ただ、金もうけだけでいいのか。こんなことが続けばファンは白けて逃げてしまう可能性だってある。「dTV」は反感を買うだけで、好感度は決して上がらないだろう。

まあいい、ここは世界の賛辞に浸ろう!

◆ 米スポーティングニューズは、
「結果的にはイノウエがファンを楽しませる一方的な試合だった」と表現。「ナオヤ “ モンスター ” イノウエが圧倒的TKOで歴史をつくった」と称えた。

◆ 米スポーツ専門局ESPN電子版は、
ボクサー100人のランキングを掲載し、24連勝を飾った井上を1位に選出。WBOウェルター級王者のテレンス・クロフォード(39戦無敗、30KO)やヘビー級3団体王者のオレクサンドル・ウシク(20戦無敗、13KO)らを上回る評価を下した。

◆ バトラー陣営の関係者は、
「イノウエのショットは銃声音のよう」と “ 恐怖体験 ” を告白。防戦一方のスタイルに批判も集まったが、「『それを受けてみろ』と言いたくなる」と反論。

◆ 「コンピュボックス」公式ツイッターは、
井上―バトラー戦のデータを紹介。それによると、着弾数は井上が151/665(うちボディー59)、バトラーが38/301(うちボディー22)。井上は実に倍以上の手数を出し、151発も当てている。ラウンド別の着弾数ではバトラーが初回に「0」。つまり、井上はパンチを1発ももらうことなく立ち上がり3分を戦い、最大でも3回の8発という被弾の少なさで11ラウンドをこなした。

◆ 米スポーツ専門局「ESPN」英国版のデビッド・カートリッジ記者は、
「イノウエのこの試合最大の戦いは、自分自身の興味を失わないことだった。バトラーではない。立ち直る力を見せ、稀に見る長い試合となった。突風が壊滅的に(試合を)終わらせた」と驚きを伝えた。

◆ 米スポーツ専門局「FOXスポーツ」オーストラリア版などで番組ホストを務めるベン・デイモン氏は、
「ナオヤ・イノウエはポール・バトラーを追い回さなければいけなかったが、捕まえ、モンスターの餌食にした。バンタム級世界4団体統一王者が階級は今、階級を上げるぞ」と早くも将来に期待した。

◆ 英国の元プロボクサーのスコット・カードル氏は、
「イノウエ半端ない! バトラーにとっては残念だった」と脱帽した。

◆ 世界で最も権威ある米ボクシング専門誌「ザ・リング」も圧勝劇を速報
「もう一つのベルト、母国のファンの前でもう一つの勝利、そして、世界最高のボクサーの一人が再び圧倒的なパフォーマンスを披露した」。

◆ 英紙「インディペンデント」は、
「残酷な右フックがボディに入ると、素早いパンチが頭に着弾。

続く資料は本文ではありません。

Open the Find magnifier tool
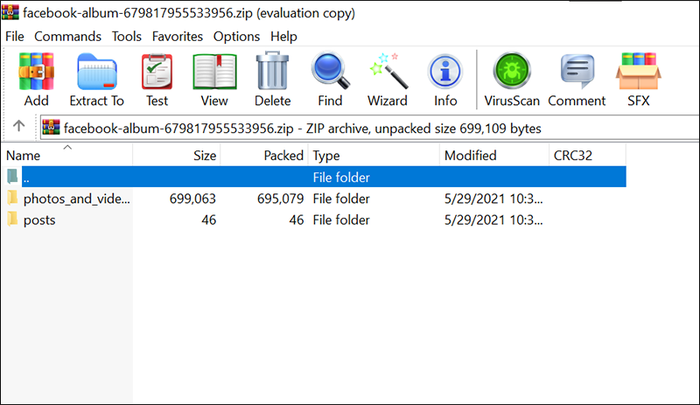Screen dimensions: 700x405 [x=330, y=80]
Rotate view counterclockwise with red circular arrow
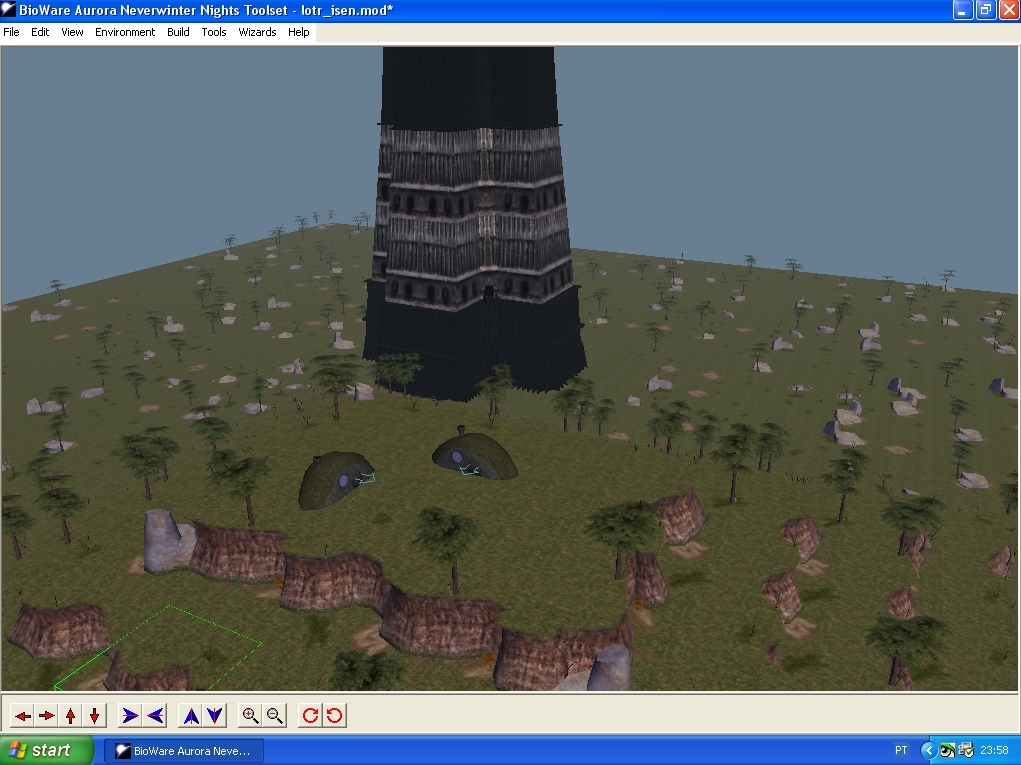The image size is (1021, 765). (335, 715)
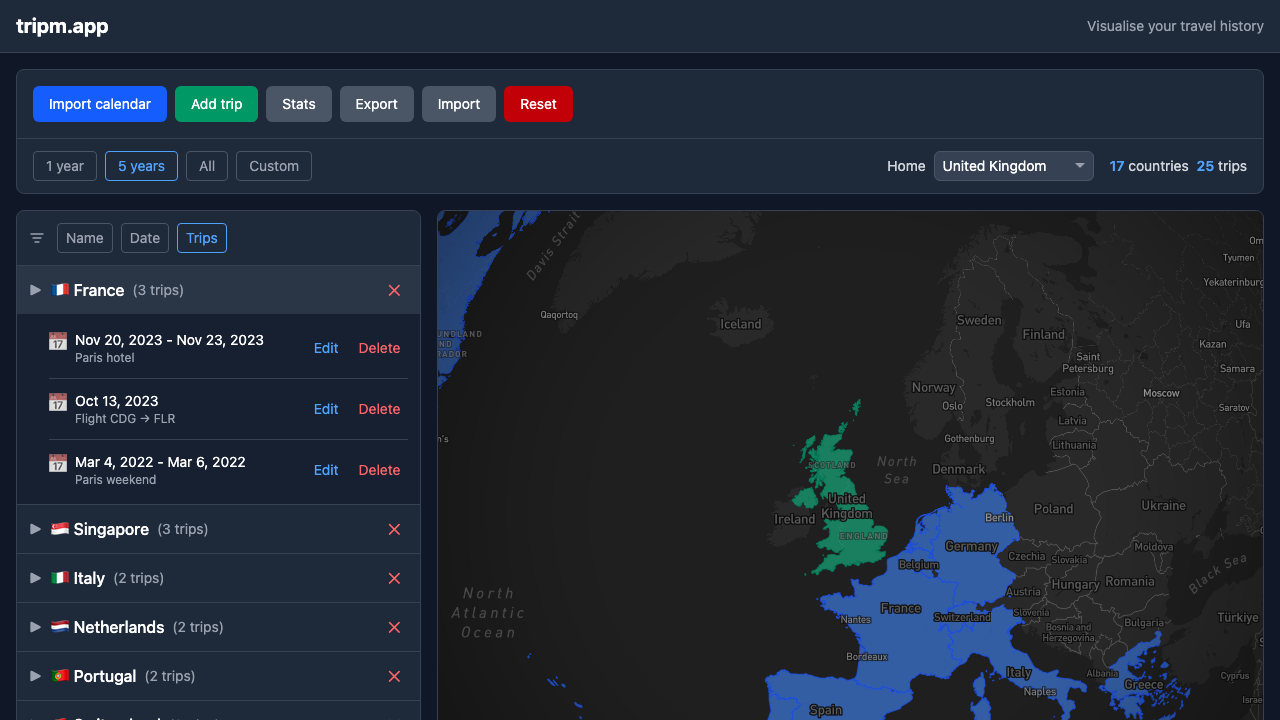1280x720 pixels.
Task: Remove Portugal with its X icon
Action: click(394, 676)
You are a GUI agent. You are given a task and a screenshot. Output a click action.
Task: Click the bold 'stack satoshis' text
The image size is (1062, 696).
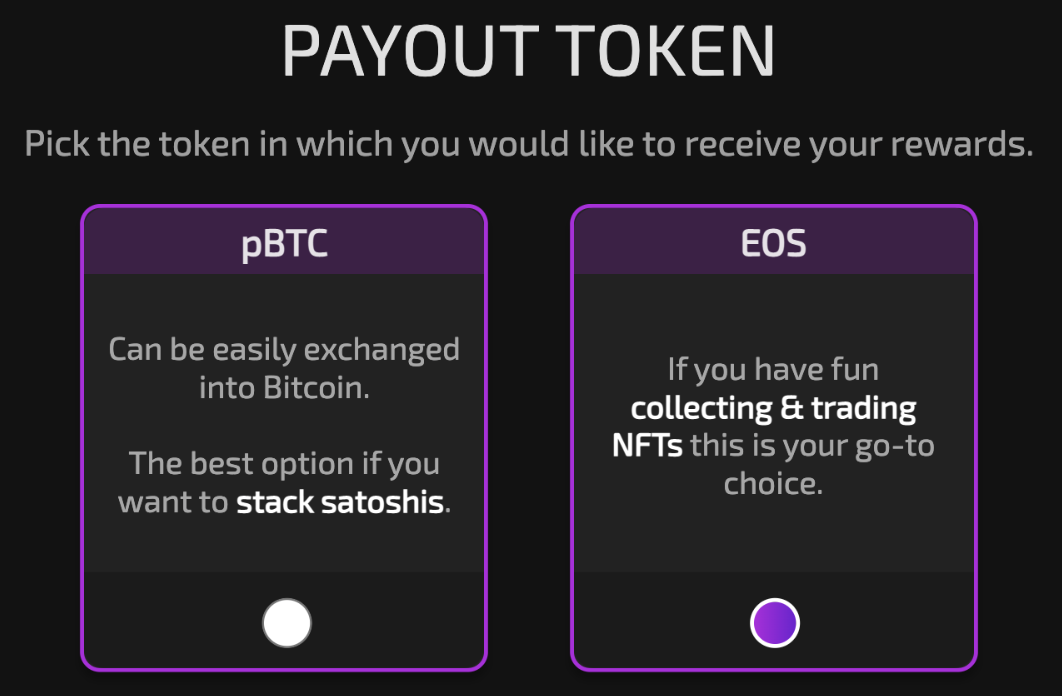(x=339, y=502)
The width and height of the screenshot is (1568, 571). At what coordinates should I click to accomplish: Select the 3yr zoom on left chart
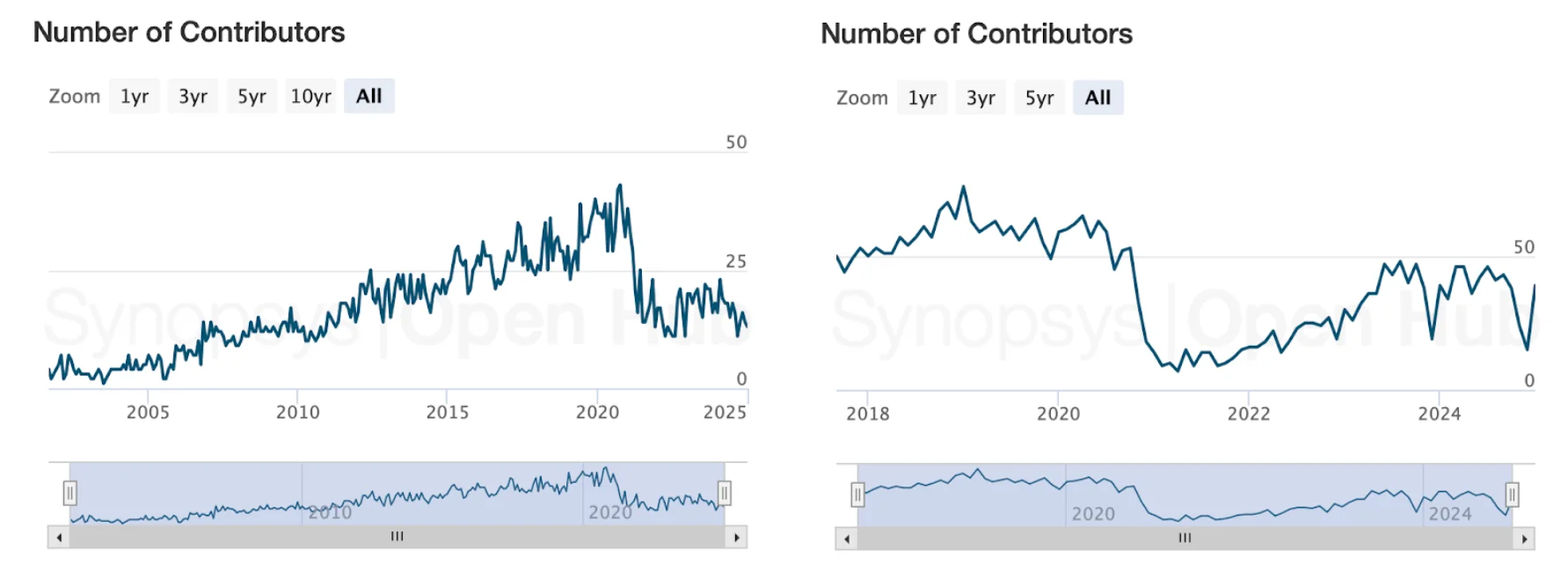click(x=193, y=96)
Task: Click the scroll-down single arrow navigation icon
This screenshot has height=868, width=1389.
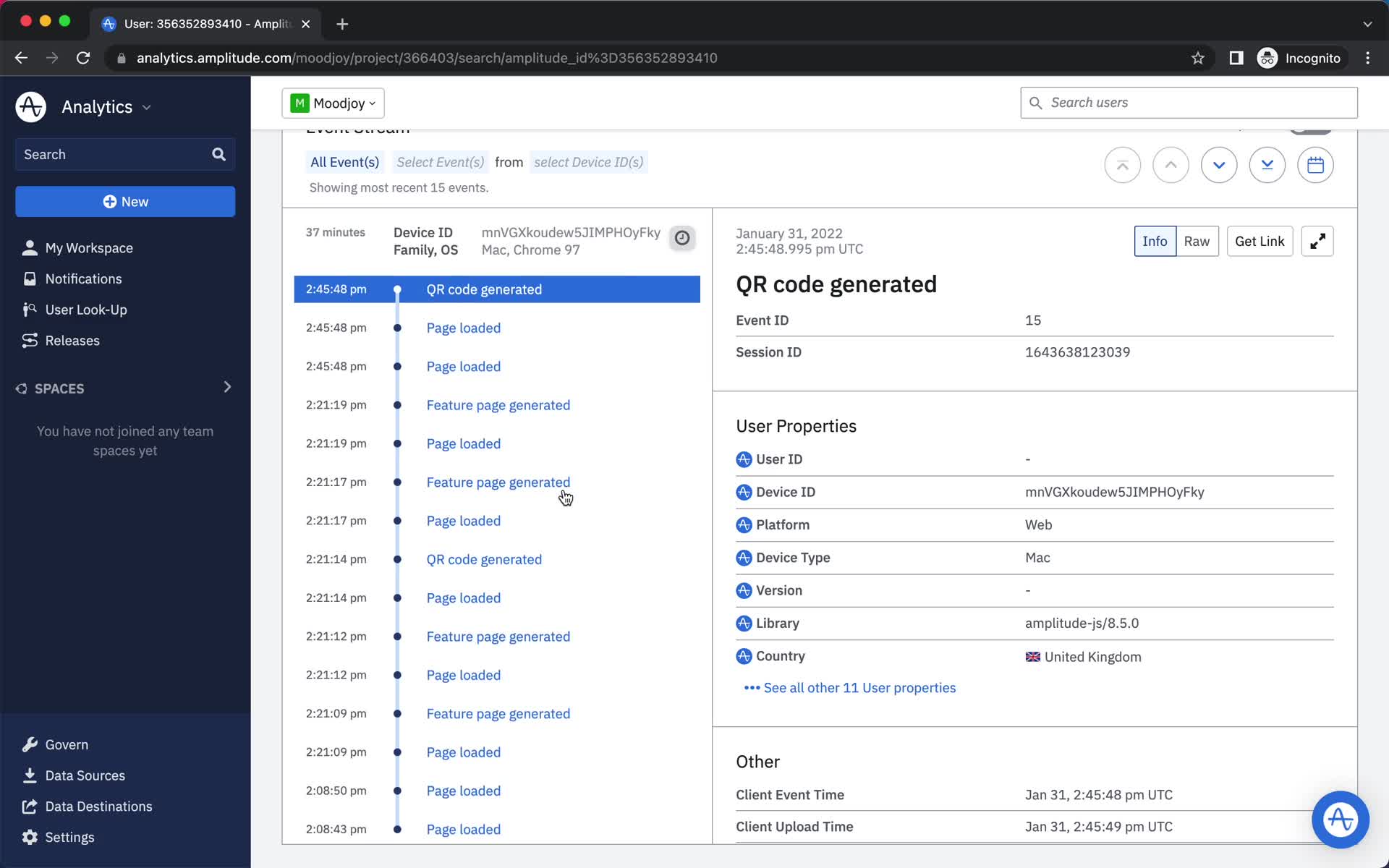Action: 1219,165
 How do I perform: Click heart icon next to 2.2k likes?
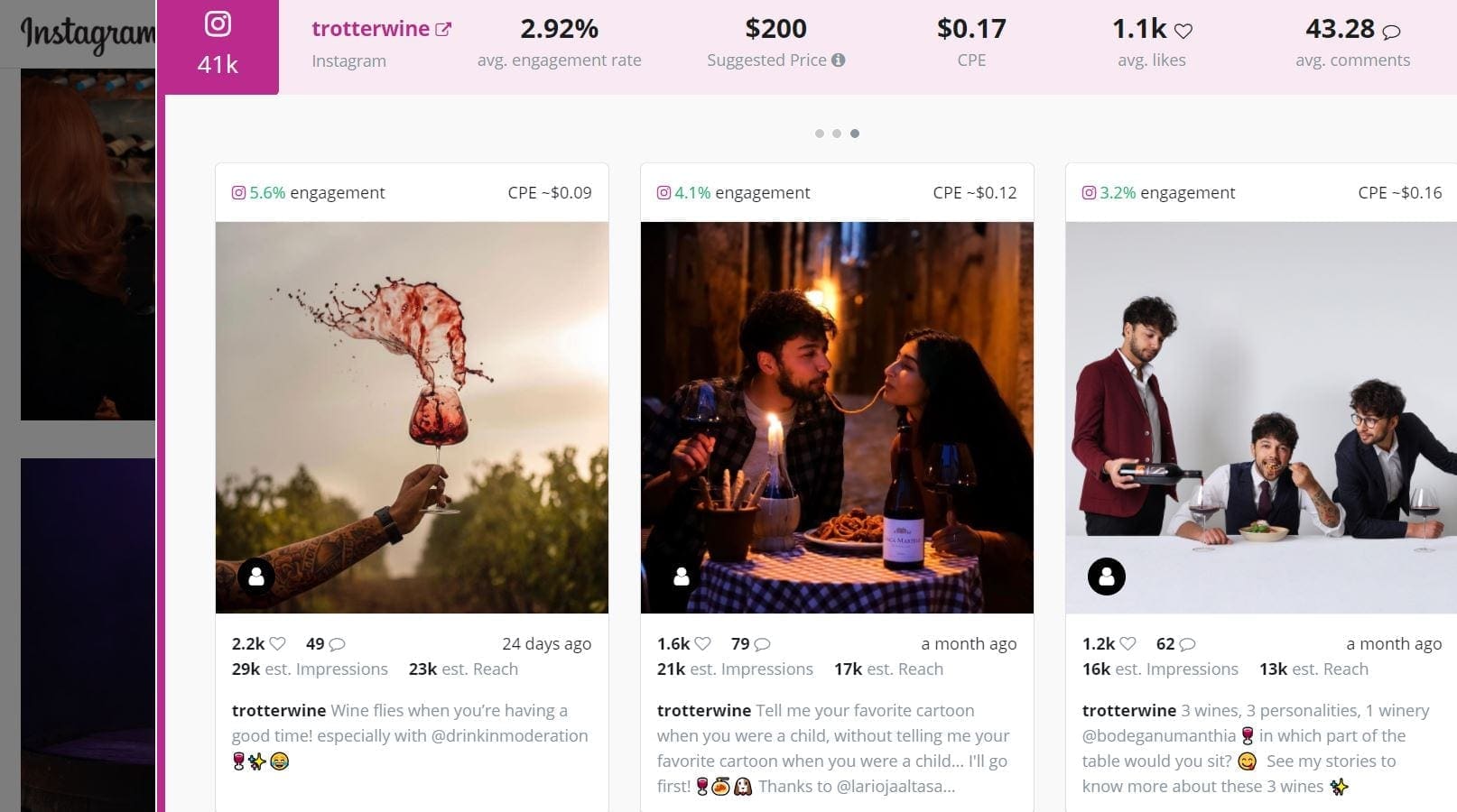(278, 644)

バトラーがついに倒れた!」と決着の瞬間の衝撃を伝えた。

◆ 英ラジオ局「トークスポーツ」も、
「英国人は、非常にネガティブで守備的なアプローチながら、出来るだけ長く生き延びたが、冷酷なコンビネーションで倒され、起き上がることができなかった」とバトラーの完敗を報じた。

昨日の夜、NHKの番組、「プロフェッショナル」なる番組を見た。主は井上尚弥である。

番組を見てある謎が解けた。
13日の世界の大イベント「井上尚弥 VS バトラー」を見ていて、最初に井上尚弥を見た時、いつもと違う井上をジイは感じた。獲物を狙う鋭い眼と跳躍するような血の動きが感じられなかったのだ。従って何だかわからないがモヤモヤ感が消えなかった。案の定ラウンドは11回を数えた。

第11ラウンドの猛攻で一応納得のいく決着ではあるが、世界も想定内の反応だった。彼の「強い相手としか戦わない」という信条からはずれていたことを確信した。ベルトのためのやむを得ない試合だったのだ。

来年プロフェッショナルとして新たな挑戦が始まる。